This is a linkpost for https://www.nber.org/papers/w32899#fromrss
- A new working paper reports on a "large-scale field experiment on vaccination (N = 5,324)" of Swedish adults.
- Participants are incentivized "to receive a booster dose (the third dose) of a COVID-19 vaccine."
- The paper finds that "guaranteed incentives of $20 increase uptake by 13 percentage points in the short run and 9 in the long run. Guaranteed incentives are more effective than lottery-based, prosocial, or individually-targeted incentives, though all boost vaccinations."
This is relevant to EA because one of GiveWell's top charities, New Incentives, promotes cash payments for routine vaccinations for children. There are large differences between the two programs in context and population, but the new paper corroborates the general point that incentives increase vaccine uptake.
For more, see IDInsight's randomized evaluation of New Incentives, as well as GiveWell's recent post on Research Strategy: Vaccines.

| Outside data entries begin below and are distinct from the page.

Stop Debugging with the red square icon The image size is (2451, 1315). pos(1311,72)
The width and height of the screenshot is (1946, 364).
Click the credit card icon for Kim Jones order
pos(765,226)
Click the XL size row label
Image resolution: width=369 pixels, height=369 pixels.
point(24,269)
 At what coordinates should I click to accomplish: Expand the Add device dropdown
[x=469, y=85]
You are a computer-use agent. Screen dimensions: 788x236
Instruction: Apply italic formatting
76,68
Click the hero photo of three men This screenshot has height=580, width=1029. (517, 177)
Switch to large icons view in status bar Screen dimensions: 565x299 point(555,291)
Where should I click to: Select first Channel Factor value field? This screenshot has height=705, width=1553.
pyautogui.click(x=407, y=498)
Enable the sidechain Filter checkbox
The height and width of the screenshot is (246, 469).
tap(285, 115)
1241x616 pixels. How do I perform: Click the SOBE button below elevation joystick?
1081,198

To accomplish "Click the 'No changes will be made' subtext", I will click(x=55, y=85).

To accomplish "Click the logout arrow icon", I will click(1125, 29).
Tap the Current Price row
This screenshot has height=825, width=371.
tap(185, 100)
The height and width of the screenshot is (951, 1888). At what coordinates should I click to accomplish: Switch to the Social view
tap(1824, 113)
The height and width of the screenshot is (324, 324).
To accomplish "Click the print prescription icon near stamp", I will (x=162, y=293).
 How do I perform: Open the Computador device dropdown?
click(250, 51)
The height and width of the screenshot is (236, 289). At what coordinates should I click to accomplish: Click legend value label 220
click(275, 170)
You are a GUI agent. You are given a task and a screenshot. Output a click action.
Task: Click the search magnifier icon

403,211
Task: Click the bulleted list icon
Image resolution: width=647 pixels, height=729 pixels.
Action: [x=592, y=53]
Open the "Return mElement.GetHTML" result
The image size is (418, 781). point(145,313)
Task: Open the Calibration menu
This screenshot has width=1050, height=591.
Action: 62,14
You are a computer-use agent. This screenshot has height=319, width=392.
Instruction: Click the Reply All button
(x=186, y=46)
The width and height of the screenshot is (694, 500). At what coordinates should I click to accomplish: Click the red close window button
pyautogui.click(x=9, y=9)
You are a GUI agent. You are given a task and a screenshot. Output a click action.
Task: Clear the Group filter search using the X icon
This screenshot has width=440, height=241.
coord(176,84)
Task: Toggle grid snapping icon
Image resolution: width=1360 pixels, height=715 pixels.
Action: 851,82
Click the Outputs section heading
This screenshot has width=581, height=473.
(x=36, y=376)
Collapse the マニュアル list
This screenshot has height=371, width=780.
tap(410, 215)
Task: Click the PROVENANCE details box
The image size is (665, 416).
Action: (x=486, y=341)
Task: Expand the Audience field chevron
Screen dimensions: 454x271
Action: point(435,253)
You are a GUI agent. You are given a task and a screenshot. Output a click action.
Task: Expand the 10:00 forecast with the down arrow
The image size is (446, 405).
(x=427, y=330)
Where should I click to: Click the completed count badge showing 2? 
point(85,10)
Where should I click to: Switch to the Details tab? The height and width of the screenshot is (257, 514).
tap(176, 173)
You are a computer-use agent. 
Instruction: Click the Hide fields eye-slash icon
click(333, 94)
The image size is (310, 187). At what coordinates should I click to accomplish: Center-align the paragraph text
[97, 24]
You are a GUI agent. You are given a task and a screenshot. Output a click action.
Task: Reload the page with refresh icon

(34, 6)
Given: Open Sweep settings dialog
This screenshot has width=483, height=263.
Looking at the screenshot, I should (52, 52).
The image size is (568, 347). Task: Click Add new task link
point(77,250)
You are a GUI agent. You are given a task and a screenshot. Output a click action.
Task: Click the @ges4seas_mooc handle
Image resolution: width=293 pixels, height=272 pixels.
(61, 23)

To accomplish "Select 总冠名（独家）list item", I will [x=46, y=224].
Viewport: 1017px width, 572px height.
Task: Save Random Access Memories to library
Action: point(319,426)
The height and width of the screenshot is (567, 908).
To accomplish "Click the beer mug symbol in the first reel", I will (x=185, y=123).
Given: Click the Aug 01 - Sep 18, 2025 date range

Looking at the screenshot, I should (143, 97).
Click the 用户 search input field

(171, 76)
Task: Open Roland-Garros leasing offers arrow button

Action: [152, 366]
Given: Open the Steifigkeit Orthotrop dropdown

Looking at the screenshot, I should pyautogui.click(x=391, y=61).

(This paper was also shared on Marginal Revolution today.)
Nice.
By the way how does this compare to the results of "Monetary incentives increase COVID-19 vaccinations" (Campos-Mercade et al)? Seems like the results here involved a similar sized incentive, but had larger effects?
That’s interesting, I’m not sure what accounts for the differences (this is not my research area). If anything I would expect demand for the booster to be more price sensitive than for the initial dose.